The Pipeline H2O business incubator program for water technology companies, managed by the city’s Hamilton Mill program, has received an award from the American Society for Public Administration.
Pipeline H2O was launched in September as an effort to leverage the tri-state’s impressive brainpower in the area of various aspects of dealing with water issues.
Eight water-technology companies are part of the first Pipeline “class” this year, and are working with universities, the Mill, local utilities and others to improve their chances of success, and find mentors and customers for their innovations.
The hope is that Greater Cincinnati can become a “Silicon Valley” of water-related innovation.
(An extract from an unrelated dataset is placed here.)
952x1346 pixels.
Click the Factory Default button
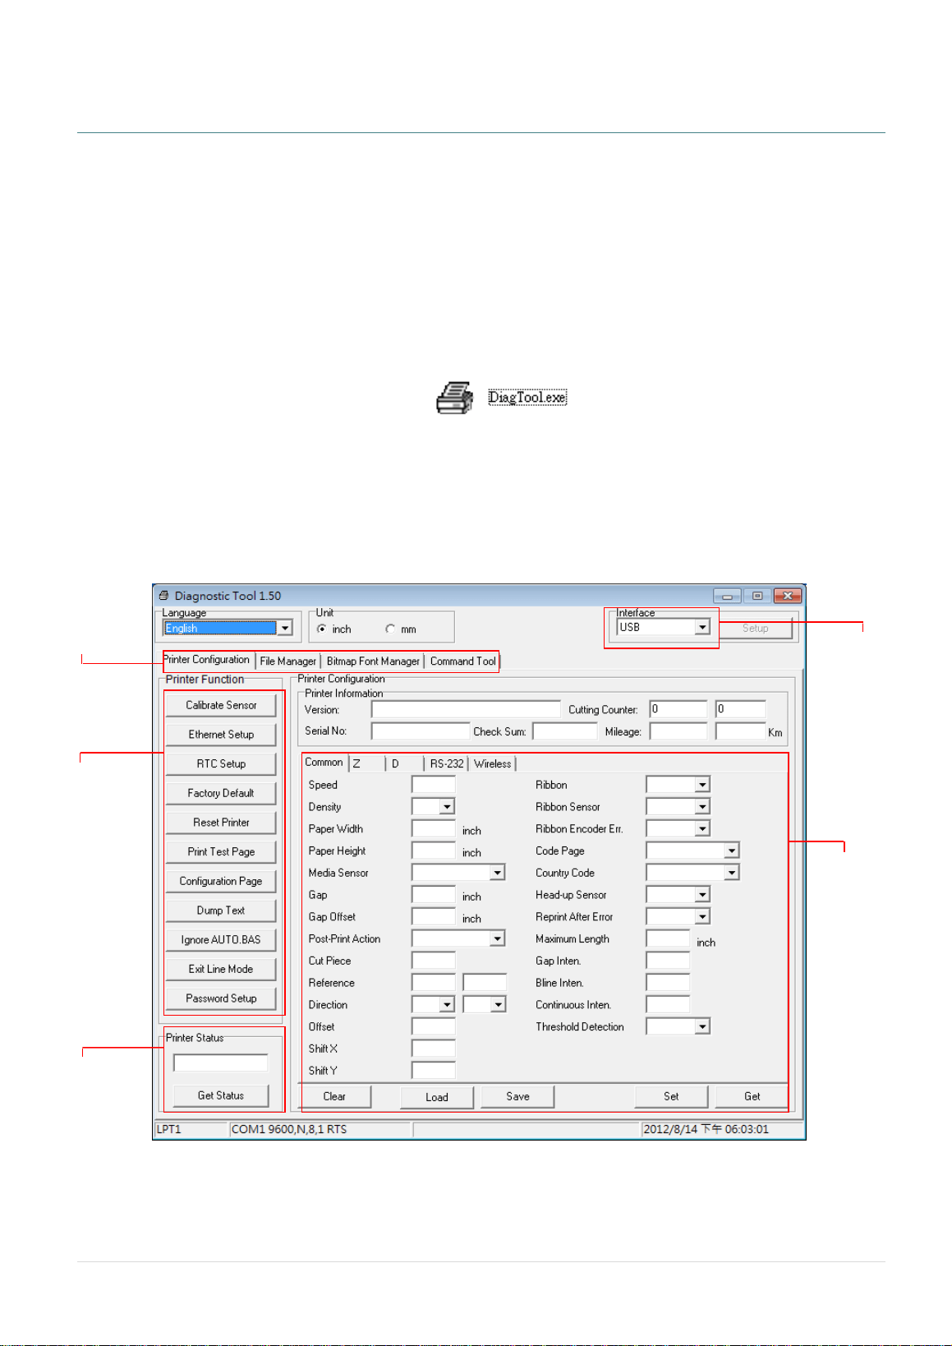[x=221, y=793]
Melinda Kruyer, executive director of Confluence, a Greater Cincinnati non-profit organization that brings organizations together to solve water issues, said the award was deserved.
“We’ve been so impressed with the program, and the content, the quality of the program,” Kruyer said. The companies involved in the program “have gotten so much out of this, and it’s been a win all around.”
Several of the companies are local, and some already are producing products.
Hamilton company kWRiver Hydroelectric, for example, already is planning to build a 5 kiloWatt hydroelectric generator on the Great Miami River inside the city’s low-level dam south of downtown.
Another firm, WEL Enterprise, is creating water-recycling systems for micro-breweries, meat-packers, cheese-processors, steel-makers and municipal sewage treatment plants. It is working with Municipal Brew Works in Hamilton to recycle its byproducts.